4 Illustrative Example

This section highlights briefly the operationality of the framework in terms of implementation and use. The framework is implemented into a software platform using the PHP language. In the following, we report on the use of the platform in the context of a PSS design project aiming to provide an industrial cleaning solution based on an autonomous cleaning robot and a set of services. The actors involved are a solution provider (A1), a battery system provider (A2), and a customer who is a big company in the meat transformation sector (A3). The case study was performed by the time only a prototype of the equipment is available. It is unit cost is estimated to around 100 k€. Around nine services have been identified as appropriate by the project consortium and have been included in the simulation. These services are classified into 4 main groups which are depicted in Table 1.

Table 1. Service groups and cost estimates

Figure 2 presents some of the results generated in two different PSS scenario with the same example. The two upper charts report on the evolution of cumulative costs and revenues of each actor in a use oriented PSS scenario. While the two others relate to a result oriented one. The results are shown for ten simulation periods, a period refers to one year. The demand has been generated randomly with values ranging from five to fifteen contracts a year, each of which is a 5 year contract.

Fig. 2.
figure 2

An excerpt from the simulation results

A2 economic assessment is quite similar over the two situations as its main role consists in selling a battery systems to A1 regardless of the PSS type. In reference to A1, both the costs and revenues are higher in the result oriented scenario. However the revenues increase is more significant than the costs increase, and the subsequent net-profit is therefore higher. This is because in the result oriented scenario, A1 takes over the cleaning activity and thus generates revenues out of it, in addition to the equipment depreciation and maintenance services. For the customer (A3) only purchasing costs are calculated as this is sufficient for him to assess the offerings. A3 costs increased significantly between the two scenarios because in the use oriented scenario A3 ensures the cleaning process and bears its related costs, while in the result oriented scenario, he pays A1 for the full cleaning service. Thus, in order to evaluate the two scenarios from A3 viewpoint, cleaning costs in the first scenario should also be considered, that is to say, only the difference between cleaning costs supported by A3 in scenario 1 and scenario 2 is required to compare these sceanrios.

5 Conclusion

The proposed framework extends existing research works (e.g. TLC, ABC) through enabling an attribution of the costs and revenues to the different actors involved in the PSS value network and considering the peculiarities of the use phase, especially product/component replacement and services included in the contract and which occur throughout the contract duration (e.g. maintenance).

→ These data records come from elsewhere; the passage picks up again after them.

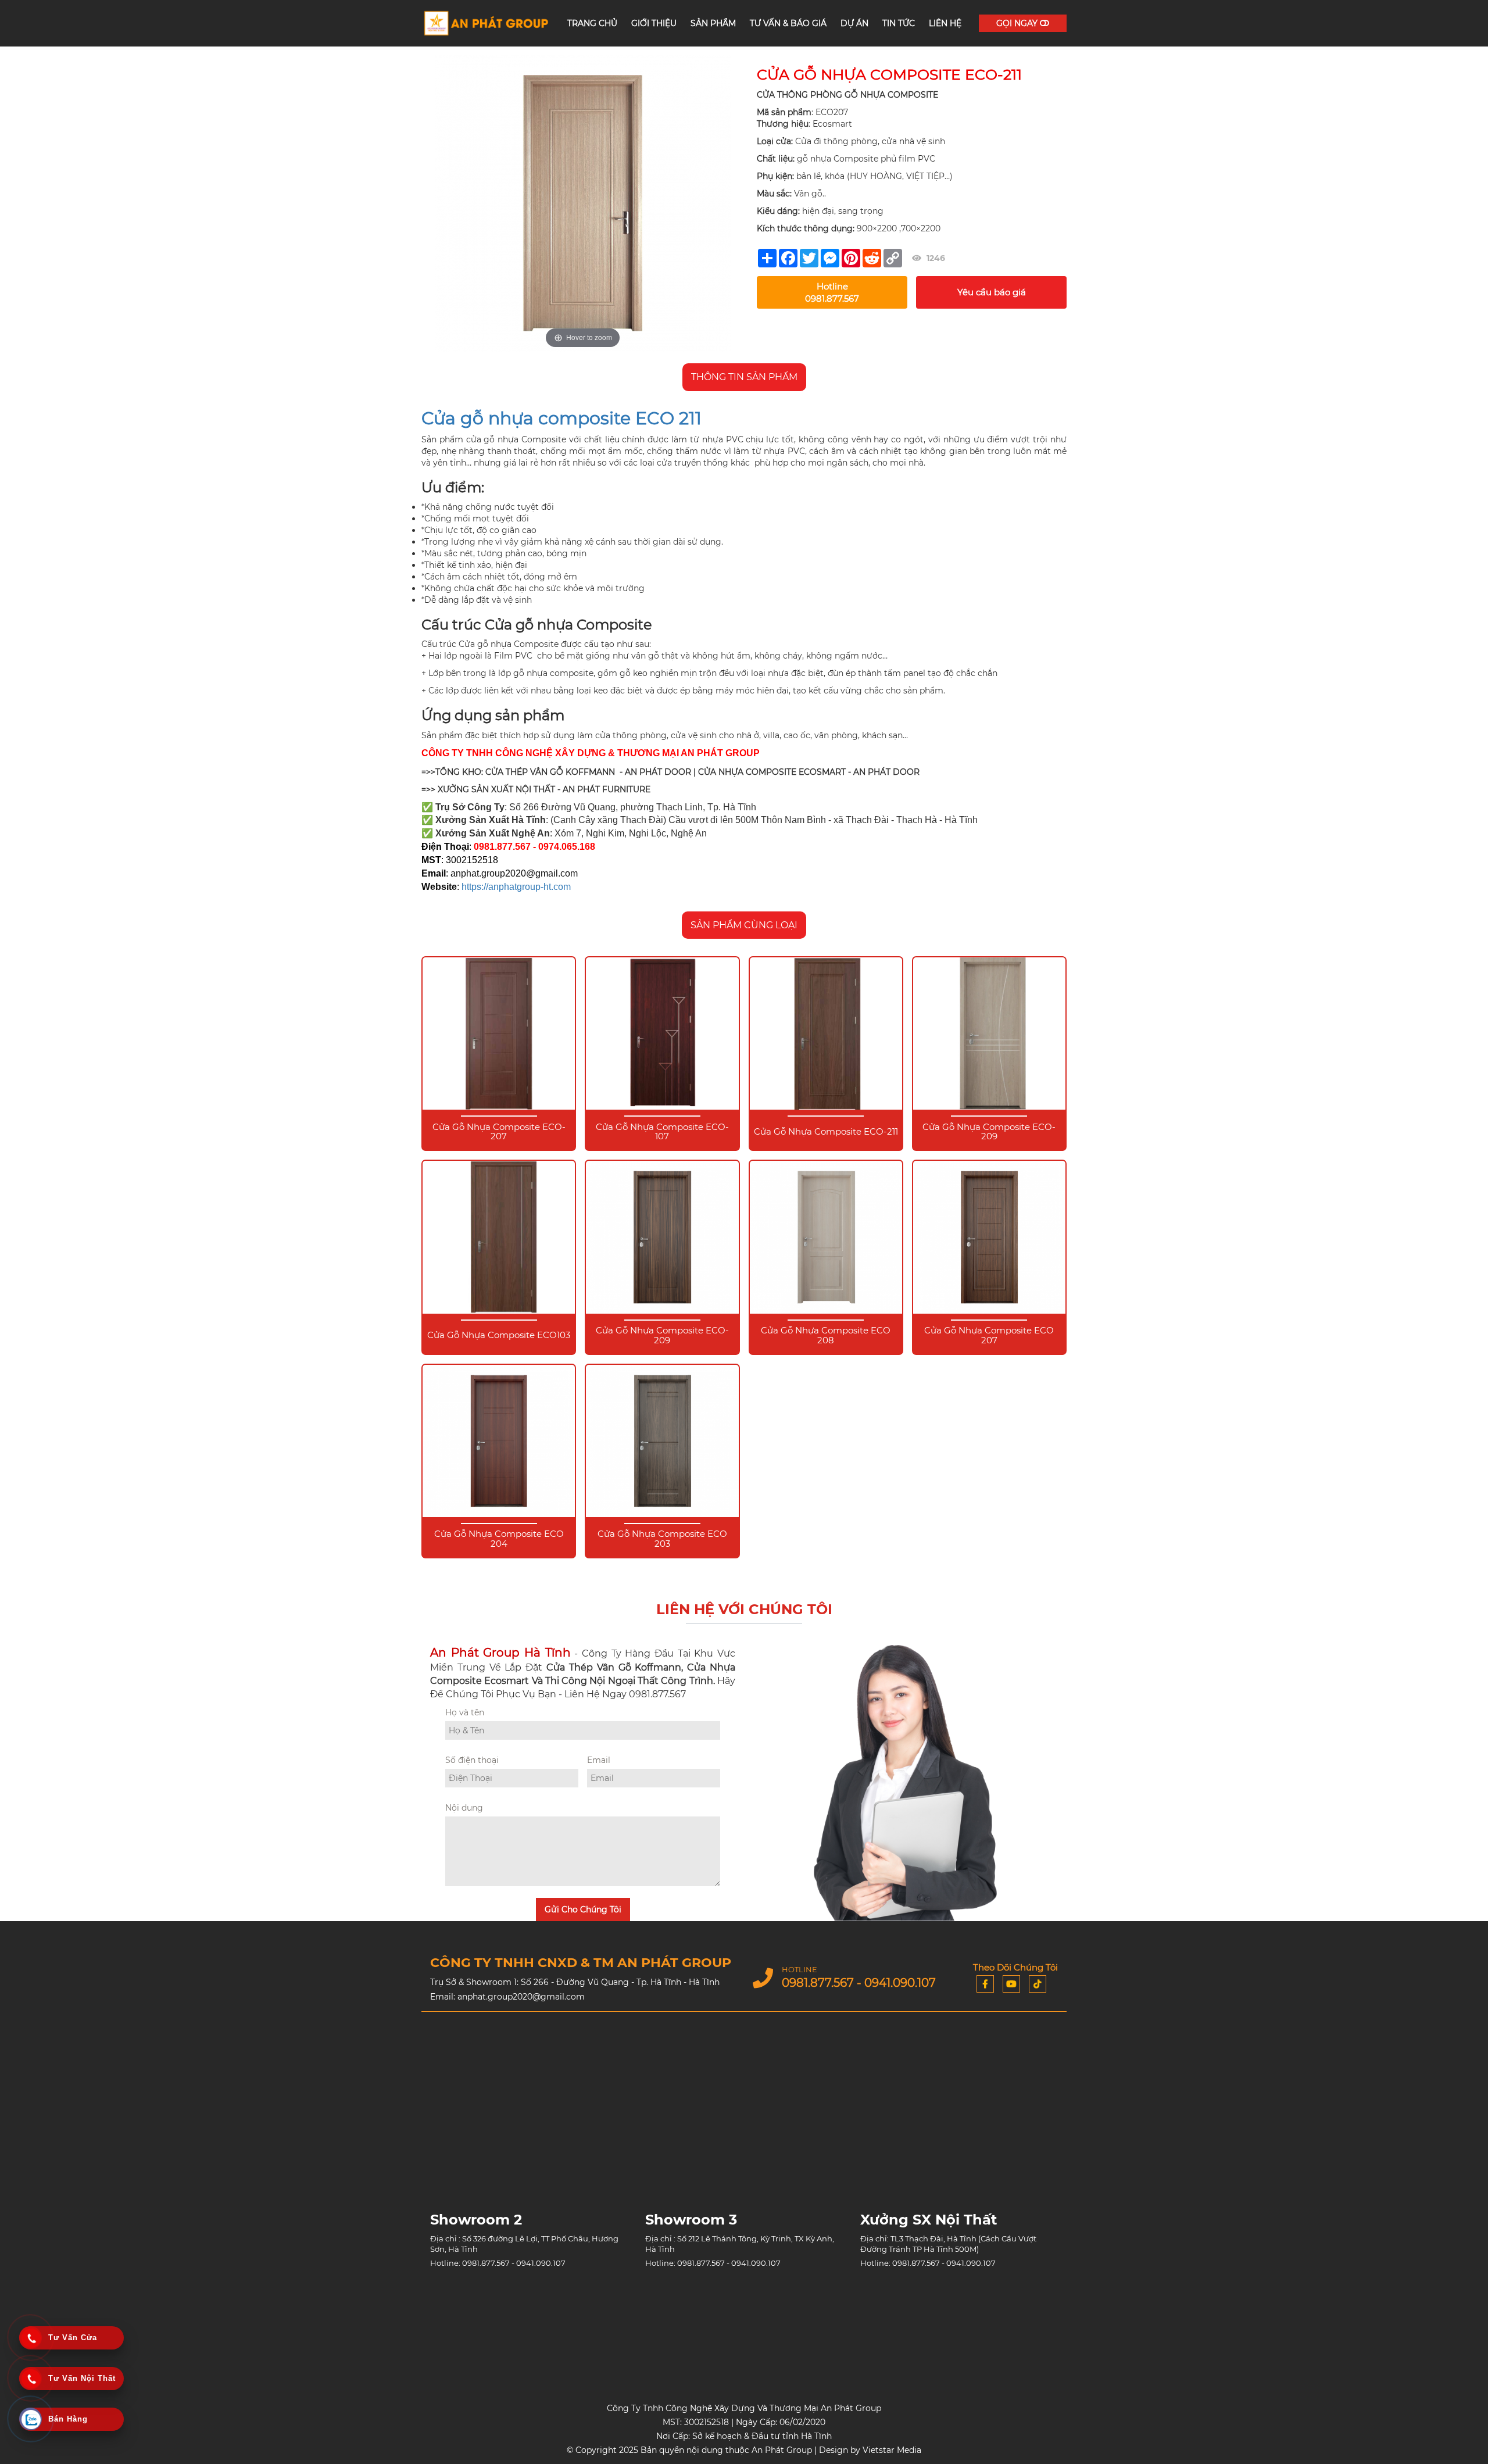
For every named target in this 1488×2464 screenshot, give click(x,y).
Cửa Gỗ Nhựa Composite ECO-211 (826, 1132)
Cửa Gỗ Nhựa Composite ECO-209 (989, 1132)
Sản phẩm (713, 23)
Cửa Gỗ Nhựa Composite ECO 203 (662, 1539)
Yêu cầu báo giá (991, 292)
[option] (582, 203)
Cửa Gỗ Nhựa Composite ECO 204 (499, 1539)
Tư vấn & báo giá (788, 23)
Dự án (854, 23)
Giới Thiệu (654, 23)
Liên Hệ (945, 23)
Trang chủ (592, 23)
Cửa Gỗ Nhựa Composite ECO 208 (825, 1335)
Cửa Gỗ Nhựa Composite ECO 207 (989, 1335)
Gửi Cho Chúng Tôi (583, 1909)
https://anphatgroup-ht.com (516, 887)
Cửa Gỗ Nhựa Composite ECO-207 (499, 1132)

Within the limit of the current paper, only an illustration of the applicability of the proposed approach has been provided. Further validation requires additional case studies with detailed data about the PSS in order to further discuss and analyse the results. A sensitivity analysis would also be very useful for assessing the robustness of the results. More general improvements of the framework include taking into account uncertainty and non-monetary metrics such as environmental ones.